Why do you think your father made for such a revolutionary publisher?

CM: I think probably my father had very little respect for the Establishment. He just did his own thing. He wasn’t that impressed by title, money or influence. Certainly, in his early days he had this vision to do his thing against all the odds. But he also had the ability to bring fantastic people with him. Like Bill Williams, who was my Godfather, who started Pelican. He was a man who’d come from the Welsh Valleys and trained to be a Methodist minister and teacher. I think he ended up running the Arts Council. The social mobility in those days was so amazing and Penguin was part of that mobility.

You mentioned the Penguin paperback broke down social barriers when it was introduced. How do you think the publishing industry can continue to do this today?

CM: I think publishing has to work really hard to always gain new readers, to get to places where you might not expect to find books. In his own way my father did this by selling Penguin books in Woolworths in the 1930’s. I’m sure everyone at Penguin Random House is always thinking about how to find new readers.

Your husband is children’s author Michael Morpurgo, why do you think a love of reading is so important for children?

CM: I think it's very important that children should enjoy reading from an early age, not to learn about grammar, punctuation, syntax and all that, but to just really enjoy reading. Also, to find that they can empathise with other people, they can learn that there are other people like them and they’re not alone. For me, enjoying reading is about helping children feel part of a community. So reading is very much about building communities.

Speaking of communities, you started Farms for City Children over forty years ago with part of your father’s inheritance. What was the inspiration behind that?

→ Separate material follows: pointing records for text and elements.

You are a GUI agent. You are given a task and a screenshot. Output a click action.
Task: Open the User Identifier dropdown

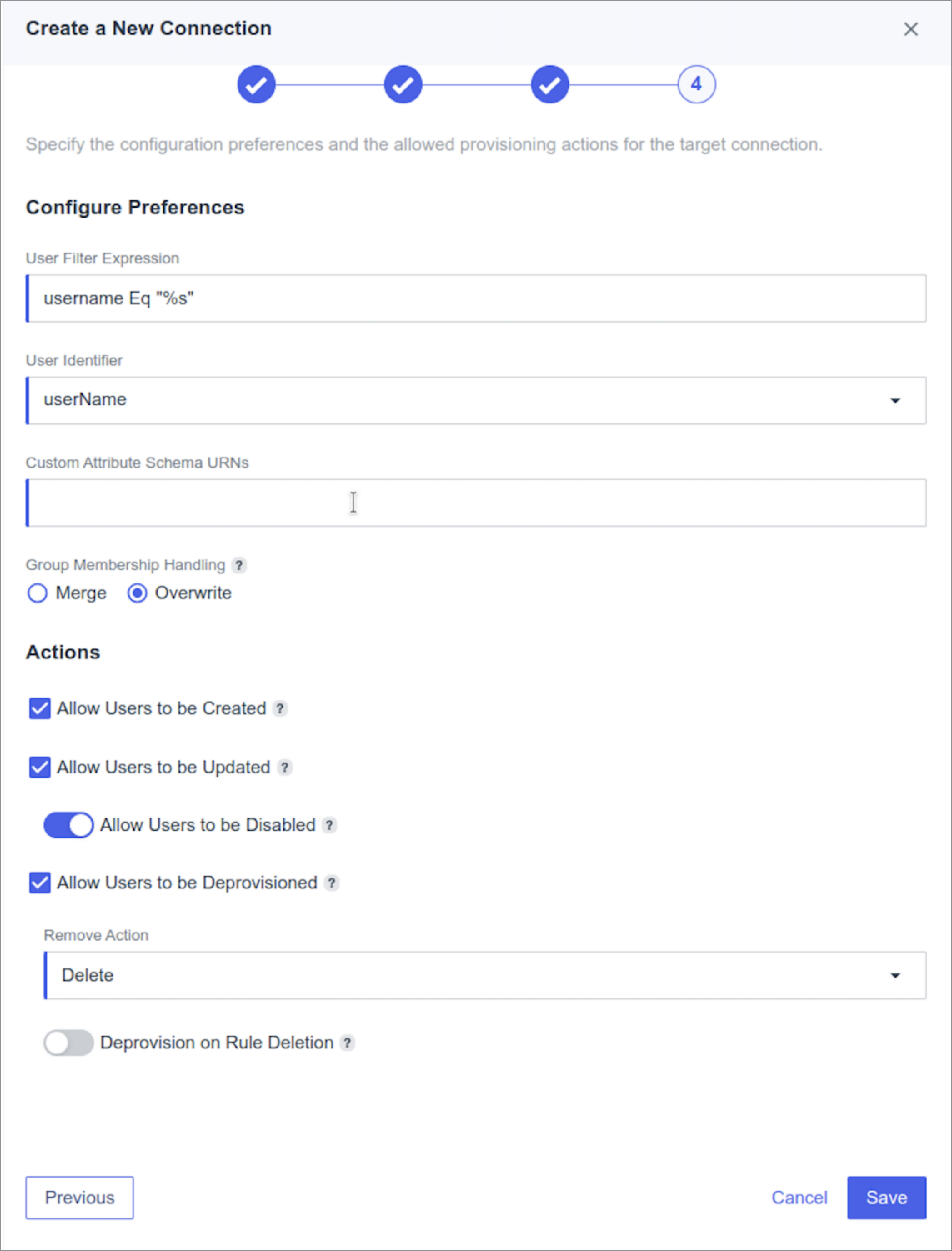(x=476, y=400)
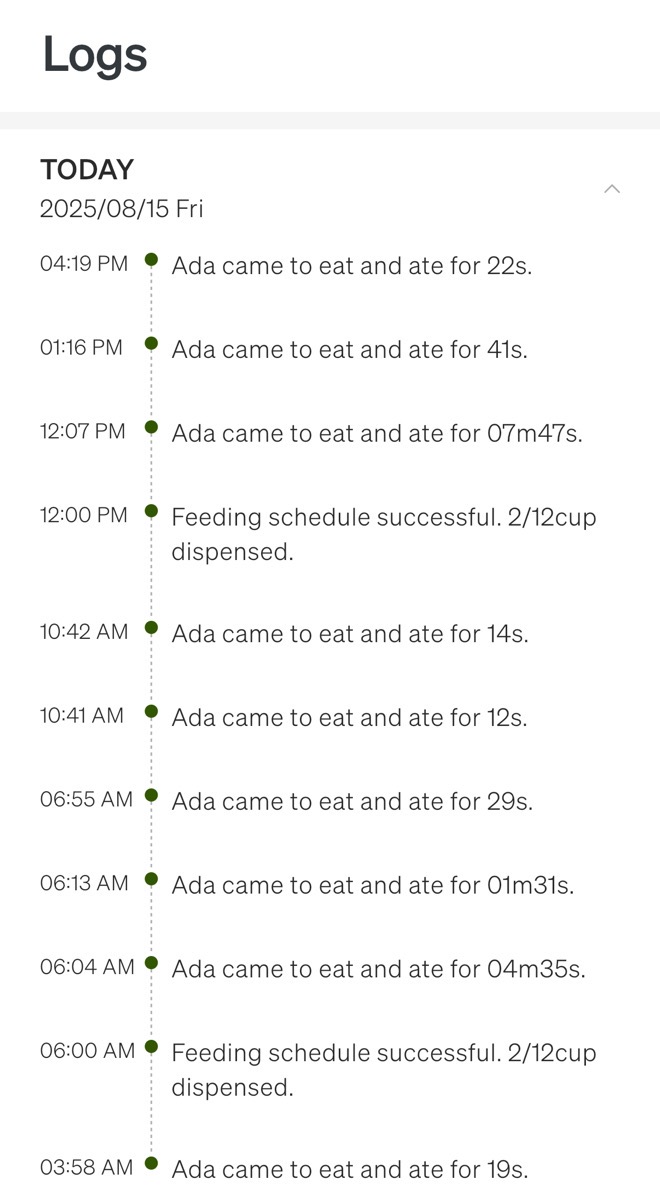Click the marker next to the 03:58 AM entry
The height and width of the screenshot is (1200, 660).
(x=151, y=1165)
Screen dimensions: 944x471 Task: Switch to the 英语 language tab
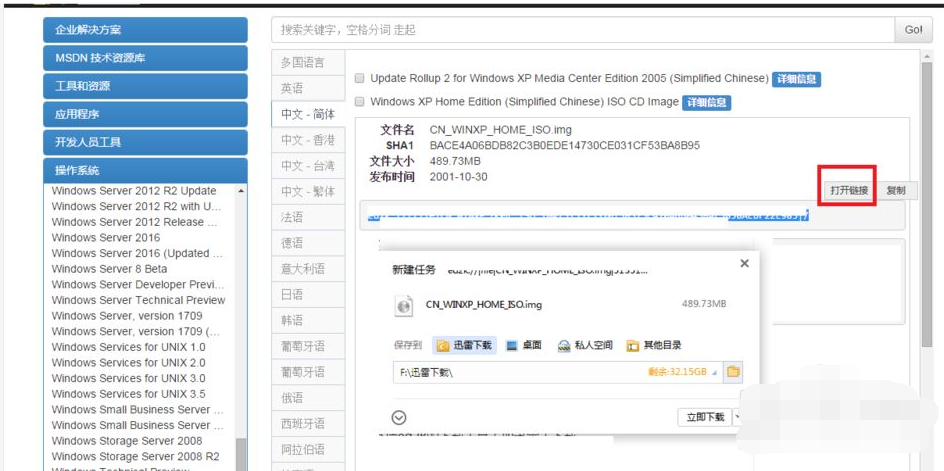pos(307,88)
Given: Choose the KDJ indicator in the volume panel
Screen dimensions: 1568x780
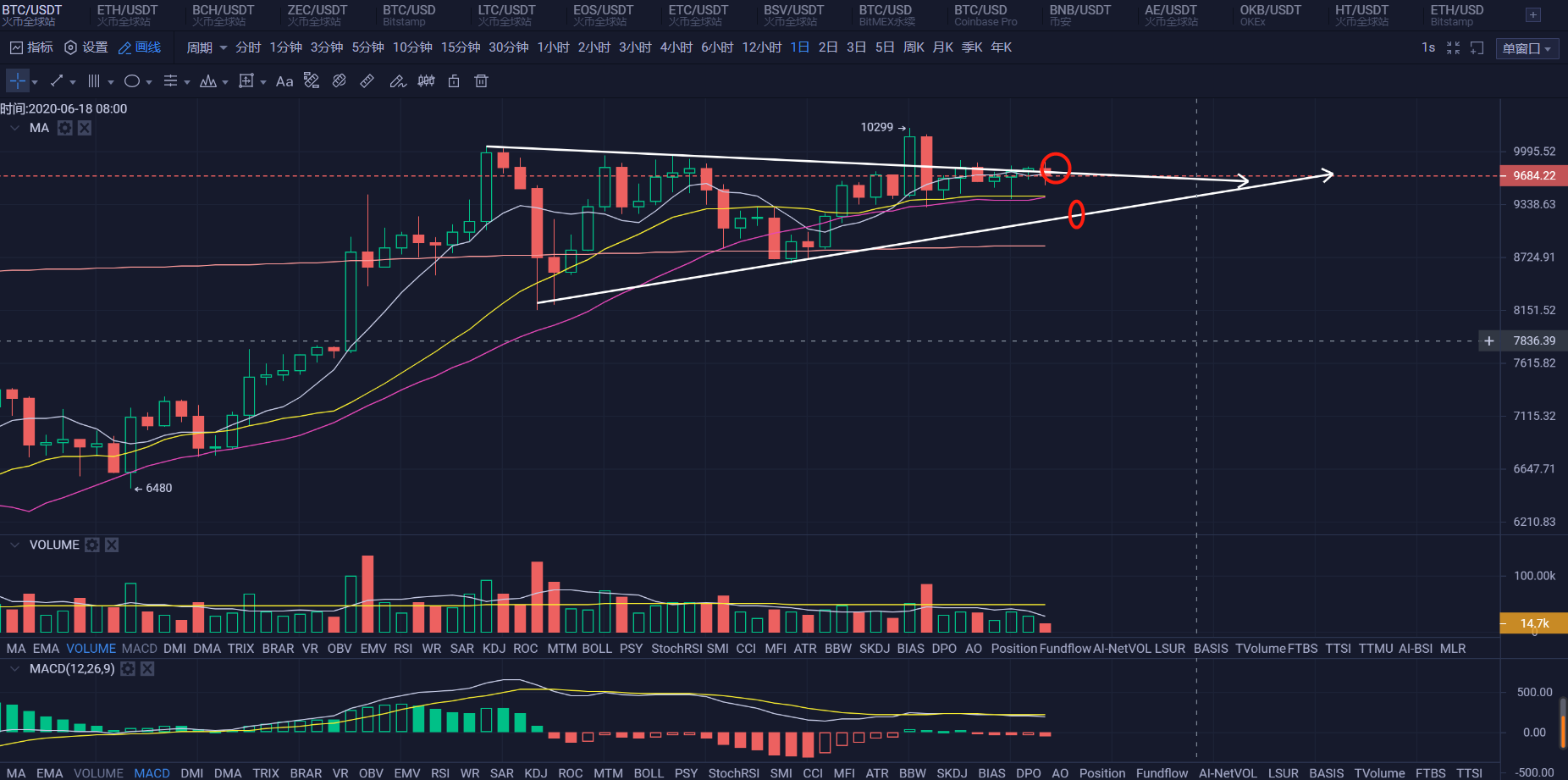Looking at the screenshot, I should 494,649.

CM: Well, Michael and I both started out being teachers and we found that a lot of the children we taught had very little first-hand experience of anything very much. They were within their homes and didn’t get out and see things. If you took them out of the classroom to do something it just wasn’t normal for them. We had the idea to get urban children away from the classroom, away from school and possibly even away for a night would be really beneficial for a lot of them. So we had the idea of children living and working together on a real farm. Over time It has proved to be so. We’ve found a way of encouraging children who normally wouldn’t get out, who would live within the confines of their own cultural life. We’ve kept contact with some of them, so we know what’s happened to them as they’ve gone on and as they’ve got older. I would say that for children coming to the farm the effect for many of them is that of reading a really good book.  http://farmsforcitychildren.org

Do you see it as having the same spirit as your father with Penguin?

CM: A bit, nothing like so revolutionary, but a bit. I'll tell you what it’s more like, it’s like putting on a play. We welcome 36 children every week to turn into farmers. So 36 new actors and you’ve got to make a new scene, they’ve all got to learn their parts, do their jobs, find out what they’ve got to do. It is like setting up a new play every week. It’s wonderful. 

In what ways do you see your father’s legacy continuing today?

CM: I think that whenever anyone sees that little, cheeky, dignified penguin they know that it’s a symbol of excellence in creativity, integrity and production, that it won’t patronise and is really value for money. I’m really delighted it has become a part of Penguin Random House.

What do you think your father would be most proud of at Penguin Random House today?

CM: There are so many different things, but I think he would’ve been thrilled to find that the original dream that he had to provide books of a good quality at a reasonable price is still right at the top of the agenda at Penguin Random House. I think he would be really proud and delighted with that.